**Exercise brief**
Could you transcribe the entries below exactly, starting at the line that contains "Given: Select 论人类幼崽自主如厕能力的习得 article" and stopping at the last line, without any pictures?

**** Provided records

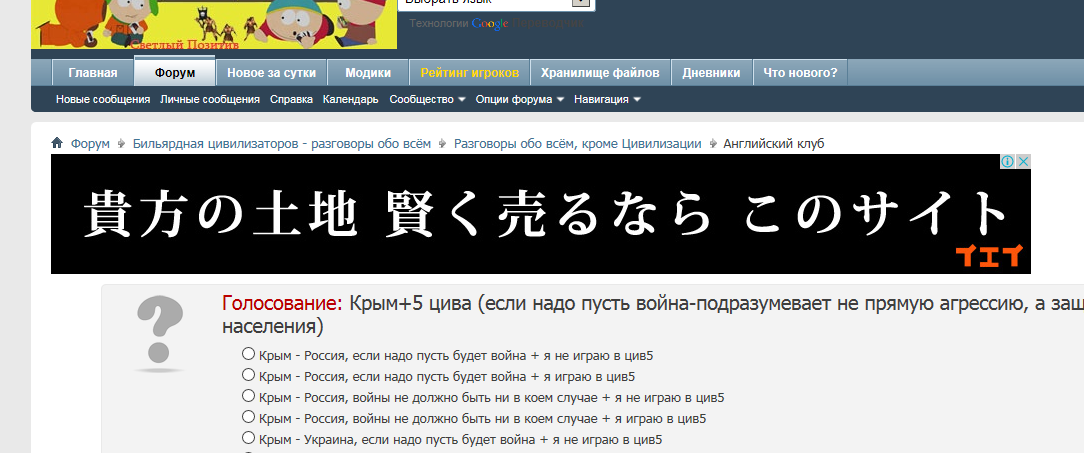Click the home icon in the breadcrumb
The width and height of the screenshot is (1084, 453).
pos(58,144)
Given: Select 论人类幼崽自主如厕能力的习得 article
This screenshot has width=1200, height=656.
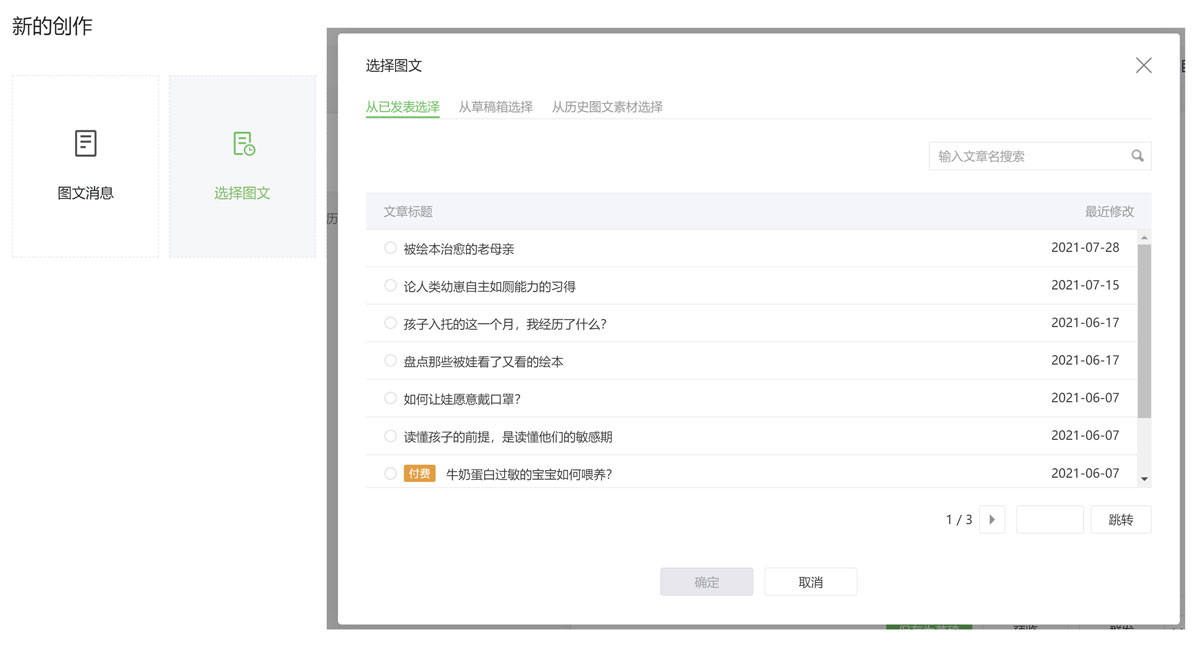Looking at the screenshot, I should [390, 285].
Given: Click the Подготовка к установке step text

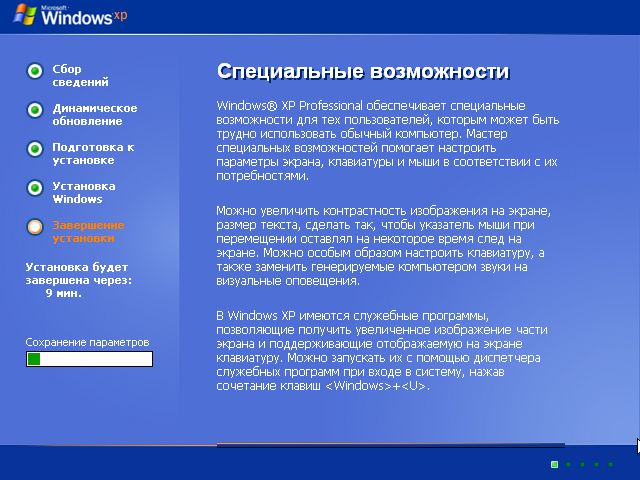Looking at the screenshot, I should click(x=93, y=154).
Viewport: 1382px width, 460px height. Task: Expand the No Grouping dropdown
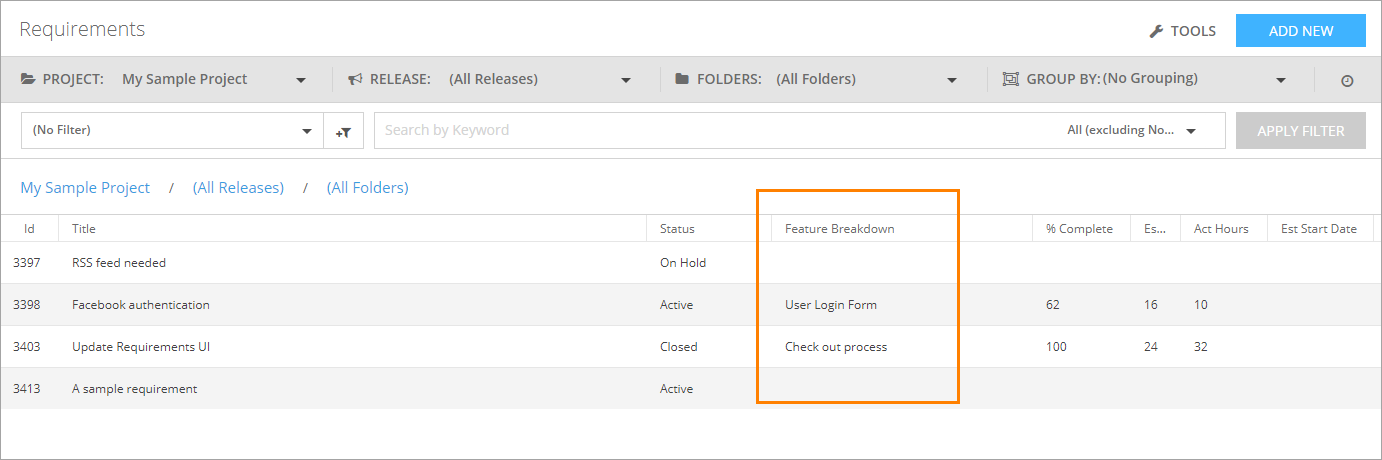[x=1281, y=80]
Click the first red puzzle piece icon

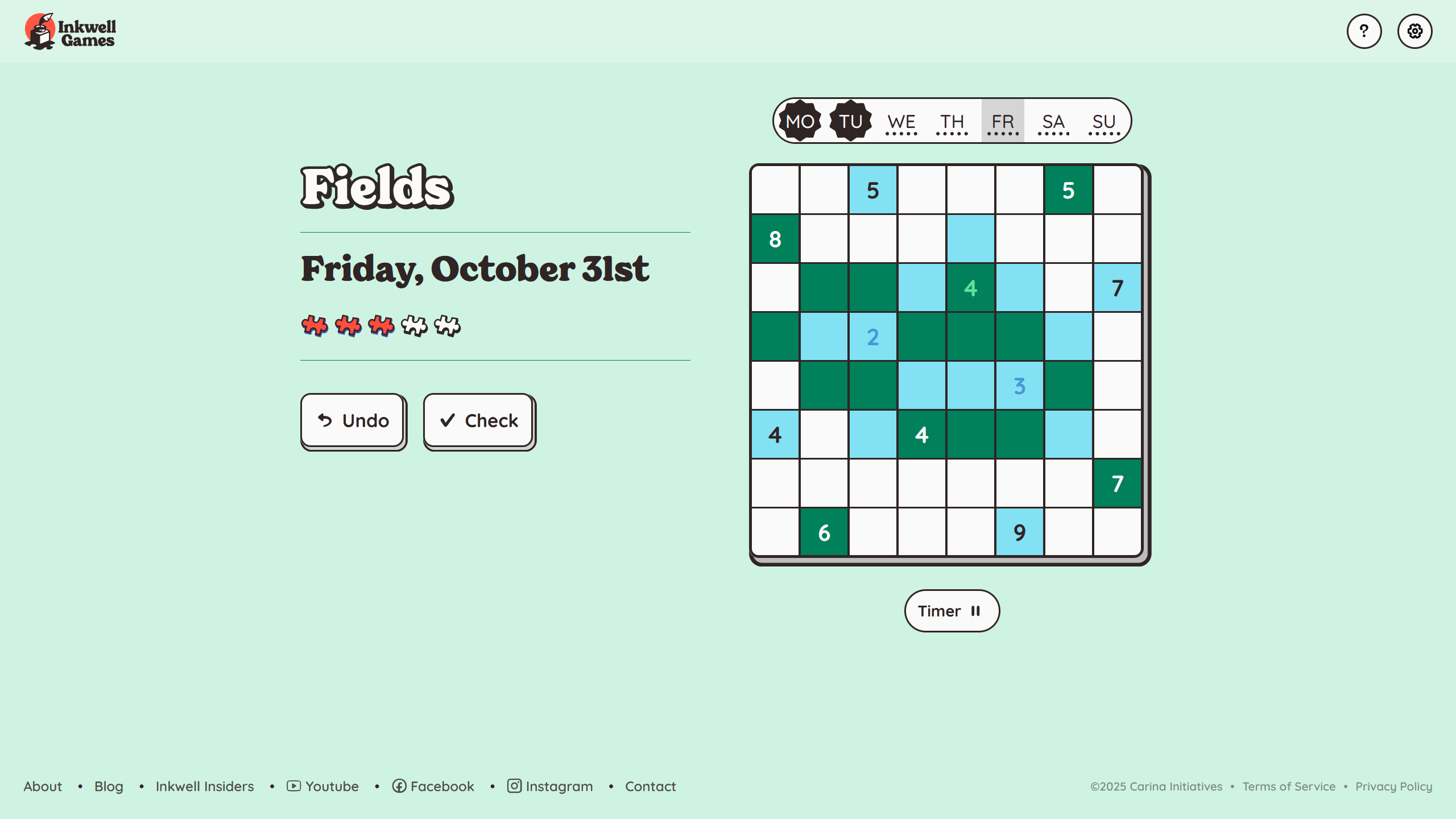[315, 326]
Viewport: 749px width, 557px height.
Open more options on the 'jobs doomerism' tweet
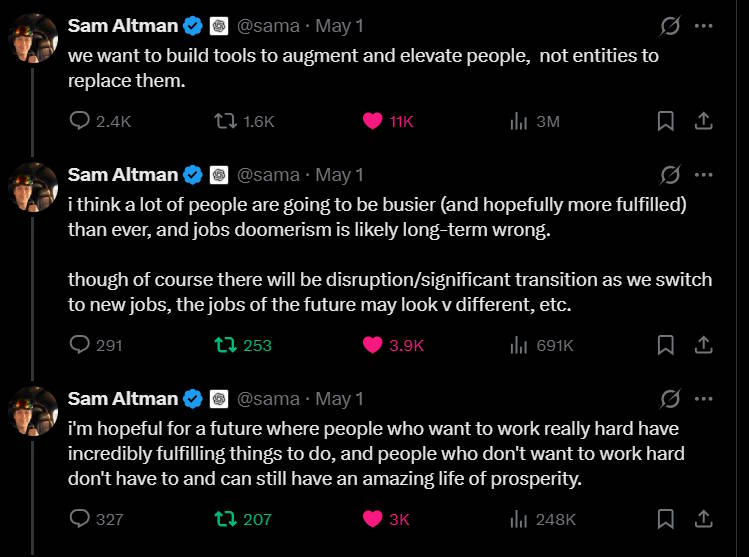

********

**Response below**
Given: Select 论人类幼崽自主如厕能力的习得 article
This screenshot has width=1200, height=656.
Looking at the screenshot, I should [390, 285].
Given: Click the Подготовка к установке step text

Looking at the screenshot, I should click(x=93, y=154).
Viewport: 1382px width, 460px height. Task: Expand the No Grouping dropdown
[x=1281, y=80]
Click the first red puzzle piece icon

[315, 326]
Viewport: 749px width, 557px height.
Open more options on the 'jobs doomerism' tweet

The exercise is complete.